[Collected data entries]
====

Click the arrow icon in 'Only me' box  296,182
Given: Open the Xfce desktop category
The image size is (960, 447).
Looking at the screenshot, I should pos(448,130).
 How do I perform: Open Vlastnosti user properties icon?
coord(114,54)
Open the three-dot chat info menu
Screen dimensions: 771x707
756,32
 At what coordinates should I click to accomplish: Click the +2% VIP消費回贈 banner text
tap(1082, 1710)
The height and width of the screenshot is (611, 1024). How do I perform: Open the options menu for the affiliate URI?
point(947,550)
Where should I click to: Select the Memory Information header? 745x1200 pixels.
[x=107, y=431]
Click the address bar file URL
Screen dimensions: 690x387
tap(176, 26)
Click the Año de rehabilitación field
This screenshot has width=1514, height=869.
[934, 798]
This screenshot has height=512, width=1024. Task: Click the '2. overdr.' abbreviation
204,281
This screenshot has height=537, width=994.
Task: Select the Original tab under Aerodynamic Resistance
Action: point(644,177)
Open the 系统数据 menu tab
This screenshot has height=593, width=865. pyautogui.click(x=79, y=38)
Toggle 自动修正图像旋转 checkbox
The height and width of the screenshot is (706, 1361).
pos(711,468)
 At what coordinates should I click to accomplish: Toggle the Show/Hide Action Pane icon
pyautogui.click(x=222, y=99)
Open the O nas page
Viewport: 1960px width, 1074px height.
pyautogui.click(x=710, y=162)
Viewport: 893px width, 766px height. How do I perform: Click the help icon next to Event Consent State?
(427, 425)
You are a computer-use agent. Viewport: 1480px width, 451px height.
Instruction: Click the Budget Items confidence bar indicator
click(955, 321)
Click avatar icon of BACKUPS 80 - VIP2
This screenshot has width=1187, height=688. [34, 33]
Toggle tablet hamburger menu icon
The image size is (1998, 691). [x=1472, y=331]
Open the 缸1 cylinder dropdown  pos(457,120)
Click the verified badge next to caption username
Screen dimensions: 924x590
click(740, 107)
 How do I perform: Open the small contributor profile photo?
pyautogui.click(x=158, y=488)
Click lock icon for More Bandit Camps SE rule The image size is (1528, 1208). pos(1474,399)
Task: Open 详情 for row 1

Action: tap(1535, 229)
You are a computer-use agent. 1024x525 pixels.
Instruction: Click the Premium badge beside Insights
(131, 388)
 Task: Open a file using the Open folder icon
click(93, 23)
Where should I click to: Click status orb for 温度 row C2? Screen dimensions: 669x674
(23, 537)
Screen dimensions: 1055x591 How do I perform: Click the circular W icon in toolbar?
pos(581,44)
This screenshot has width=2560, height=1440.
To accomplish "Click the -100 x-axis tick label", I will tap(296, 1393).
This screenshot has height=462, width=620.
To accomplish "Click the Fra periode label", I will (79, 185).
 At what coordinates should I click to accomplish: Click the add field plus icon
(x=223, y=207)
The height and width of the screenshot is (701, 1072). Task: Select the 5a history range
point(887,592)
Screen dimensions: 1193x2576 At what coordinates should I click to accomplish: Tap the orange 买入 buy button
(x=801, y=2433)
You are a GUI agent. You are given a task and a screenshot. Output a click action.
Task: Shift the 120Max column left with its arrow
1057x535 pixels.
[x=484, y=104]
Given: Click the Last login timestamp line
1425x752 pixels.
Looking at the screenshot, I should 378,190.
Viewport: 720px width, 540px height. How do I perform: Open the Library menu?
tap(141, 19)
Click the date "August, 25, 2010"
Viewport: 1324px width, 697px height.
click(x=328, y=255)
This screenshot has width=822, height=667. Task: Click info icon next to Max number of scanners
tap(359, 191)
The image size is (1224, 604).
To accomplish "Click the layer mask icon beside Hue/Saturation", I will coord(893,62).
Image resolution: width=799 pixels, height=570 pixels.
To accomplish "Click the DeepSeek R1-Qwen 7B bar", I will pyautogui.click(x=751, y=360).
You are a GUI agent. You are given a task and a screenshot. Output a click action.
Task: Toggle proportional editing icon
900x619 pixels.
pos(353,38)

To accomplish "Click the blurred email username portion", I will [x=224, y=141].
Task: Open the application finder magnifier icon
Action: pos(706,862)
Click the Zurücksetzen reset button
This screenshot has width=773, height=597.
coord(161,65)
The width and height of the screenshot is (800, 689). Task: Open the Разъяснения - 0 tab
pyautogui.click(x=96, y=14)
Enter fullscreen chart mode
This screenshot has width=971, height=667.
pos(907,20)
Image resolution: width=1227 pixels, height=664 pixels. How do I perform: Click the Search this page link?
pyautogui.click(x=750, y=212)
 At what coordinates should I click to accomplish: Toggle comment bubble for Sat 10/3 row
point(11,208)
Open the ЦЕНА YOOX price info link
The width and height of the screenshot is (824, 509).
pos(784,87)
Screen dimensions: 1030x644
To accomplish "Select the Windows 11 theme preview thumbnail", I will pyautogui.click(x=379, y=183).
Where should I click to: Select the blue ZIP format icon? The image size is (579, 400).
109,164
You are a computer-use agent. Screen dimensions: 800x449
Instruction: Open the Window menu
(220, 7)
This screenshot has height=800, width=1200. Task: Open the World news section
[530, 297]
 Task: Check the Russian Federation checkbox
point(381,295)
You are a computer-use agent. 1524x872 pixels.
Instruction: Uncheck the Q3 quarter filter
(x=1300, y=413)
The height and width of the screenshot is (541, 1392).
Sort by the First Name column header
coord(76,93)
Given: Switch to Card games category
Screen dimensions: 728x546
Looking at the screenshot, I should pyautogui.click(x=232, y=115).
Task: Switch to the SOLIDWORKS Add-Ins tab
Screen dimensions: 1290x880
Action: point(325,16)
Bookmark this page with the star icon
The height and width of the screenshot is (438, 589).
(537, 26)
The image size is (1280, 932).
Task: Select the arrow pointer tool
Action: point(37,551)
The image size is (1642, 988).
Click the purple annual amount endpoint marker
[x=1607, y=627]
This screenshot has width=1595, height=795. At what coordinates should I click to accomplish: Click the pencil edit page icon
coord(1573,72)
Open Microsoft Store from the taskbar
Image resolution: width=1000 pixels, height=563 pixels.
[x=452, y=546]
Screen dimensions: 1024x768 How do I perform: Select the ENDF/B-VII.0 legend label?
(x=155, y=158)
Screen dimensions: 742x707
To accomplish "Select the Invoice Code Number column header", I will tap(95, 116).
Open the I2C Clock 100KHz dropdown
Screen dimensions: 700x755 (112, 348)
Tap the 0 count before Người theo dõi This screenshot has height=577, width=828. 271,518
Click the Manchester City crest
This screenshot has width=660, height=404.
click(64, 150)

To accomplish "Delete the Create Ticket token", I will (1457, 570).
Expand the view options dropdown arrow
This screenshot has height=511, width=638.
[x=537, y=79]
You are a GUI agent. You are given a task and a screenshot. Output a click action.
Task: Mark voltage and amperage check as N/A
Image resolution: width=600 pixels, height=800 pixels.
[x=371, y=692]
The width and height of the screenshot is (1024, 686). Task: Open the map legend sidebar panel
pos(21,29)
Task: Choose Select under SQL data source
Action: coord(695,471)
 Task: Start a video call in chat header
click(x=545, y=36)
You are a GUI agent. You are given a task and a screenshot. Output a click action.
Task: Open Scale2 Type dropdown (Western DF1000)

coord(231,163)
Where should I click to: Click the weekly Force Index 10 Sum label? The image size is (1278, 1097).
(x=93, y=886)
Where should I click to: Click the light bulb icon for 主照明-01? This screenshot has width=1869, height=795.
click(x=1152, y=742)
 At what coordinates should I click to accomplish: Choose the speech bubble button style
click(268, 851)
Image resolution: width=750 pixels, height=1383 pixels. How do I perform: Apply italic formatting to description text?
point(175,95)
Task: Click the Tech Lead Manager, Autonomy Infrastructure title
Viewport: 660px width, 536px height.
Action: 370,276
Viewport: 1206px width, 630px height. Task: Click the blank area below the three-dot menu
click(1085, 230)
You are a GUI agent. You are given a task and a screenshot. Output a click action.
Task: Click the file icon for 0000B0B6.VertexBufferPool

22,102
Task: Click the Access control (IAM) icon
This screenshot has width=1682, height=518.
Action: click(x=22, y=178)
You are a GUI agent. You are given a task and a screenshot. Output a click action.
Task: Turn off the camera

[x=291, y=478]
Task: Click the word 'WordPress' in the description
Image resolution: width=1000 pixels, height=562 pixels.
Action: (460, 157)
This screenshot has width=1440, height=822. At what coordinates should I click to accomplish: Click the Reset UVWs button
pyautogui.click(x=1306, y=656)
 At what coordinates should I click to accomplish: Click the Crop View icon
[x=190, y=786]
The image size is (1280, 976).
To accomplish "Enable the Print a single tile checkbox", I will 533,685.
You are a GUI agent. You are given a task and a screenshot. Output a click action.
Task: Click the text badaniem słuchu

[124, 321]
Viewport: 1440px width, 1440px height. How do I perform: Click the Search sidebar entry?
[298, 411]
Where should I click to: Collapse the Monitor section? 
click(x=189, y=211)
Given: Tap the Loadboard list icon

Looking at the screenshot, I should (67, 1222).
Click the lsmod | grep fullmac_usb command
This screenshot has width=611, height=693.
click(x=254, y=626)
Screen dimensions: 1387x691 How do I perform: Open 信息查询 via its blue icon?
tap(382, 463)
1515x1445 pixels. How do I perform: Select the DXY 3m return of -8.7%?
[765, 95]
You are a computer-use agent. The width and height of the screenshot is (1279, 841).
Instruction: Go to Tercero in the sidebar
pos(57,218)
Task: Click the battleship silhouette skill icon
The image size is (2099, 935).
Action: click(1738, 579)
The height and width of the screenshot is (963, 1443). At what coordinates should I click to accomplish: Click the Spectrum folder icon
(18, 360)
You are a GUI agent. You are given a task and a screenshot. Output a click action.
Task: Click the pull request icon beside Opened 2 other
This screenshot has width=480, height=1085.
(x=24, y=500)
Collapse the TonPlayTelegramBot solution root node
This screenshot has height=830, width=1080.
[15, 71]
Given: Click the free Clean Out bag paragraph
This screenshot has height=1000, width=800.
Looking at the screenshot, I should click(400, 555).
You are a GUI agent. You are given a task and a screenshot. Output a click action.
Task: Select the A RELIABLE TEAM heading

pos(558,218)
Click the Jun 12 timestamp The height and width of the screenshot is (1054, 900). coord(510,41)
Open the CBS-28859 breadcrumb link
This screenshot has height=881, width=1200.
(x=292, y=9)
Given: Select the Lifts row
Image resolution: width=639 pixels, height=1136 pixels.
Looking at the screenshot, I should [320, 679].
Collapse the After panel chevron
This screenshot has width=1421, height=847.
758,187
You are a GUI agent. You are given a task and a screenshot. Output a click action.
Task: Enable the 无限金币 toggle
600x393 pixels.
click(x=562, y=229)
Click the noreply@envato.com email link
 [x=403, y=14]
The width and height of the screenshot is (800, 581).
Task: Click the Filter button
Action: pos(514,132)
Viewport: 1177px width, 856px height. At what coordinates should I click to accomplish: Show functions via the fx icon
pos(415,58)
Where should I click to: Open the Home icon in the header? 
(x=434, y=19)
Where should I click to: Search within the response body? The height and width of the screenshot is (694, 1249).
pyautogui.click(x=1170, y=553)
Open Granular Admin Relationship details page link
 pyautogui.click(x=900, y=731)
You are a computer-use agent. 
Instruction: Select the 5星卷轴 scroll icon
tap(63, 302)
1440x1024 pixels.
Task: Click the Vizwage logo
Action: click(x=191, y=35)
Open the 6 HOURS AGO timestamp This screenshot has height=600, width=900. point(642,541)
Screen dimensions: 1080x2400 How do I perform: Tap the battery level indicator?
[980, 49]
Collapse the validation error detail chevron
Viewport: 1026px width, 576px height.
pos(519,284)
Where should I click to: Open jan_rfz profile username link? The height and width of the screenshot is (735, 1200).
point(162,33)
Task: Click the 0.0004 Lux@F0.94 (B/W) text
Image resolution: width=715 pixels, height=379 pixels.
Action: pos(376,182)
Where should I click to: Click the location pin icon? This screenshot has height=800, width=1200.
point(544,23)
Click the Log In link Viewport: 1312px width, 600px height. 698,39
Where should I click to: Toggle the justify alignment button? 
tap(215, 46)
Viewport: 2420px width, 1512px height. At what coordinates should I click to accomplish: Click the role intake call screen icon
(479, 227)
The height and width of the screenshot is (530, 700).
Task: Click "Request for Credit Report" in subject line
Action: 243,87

====

[PROBLEM REQUIREMENTS]
In the data, how many lines hold the word "Switch"? State that number alone.

[TASK OUTPUT]
2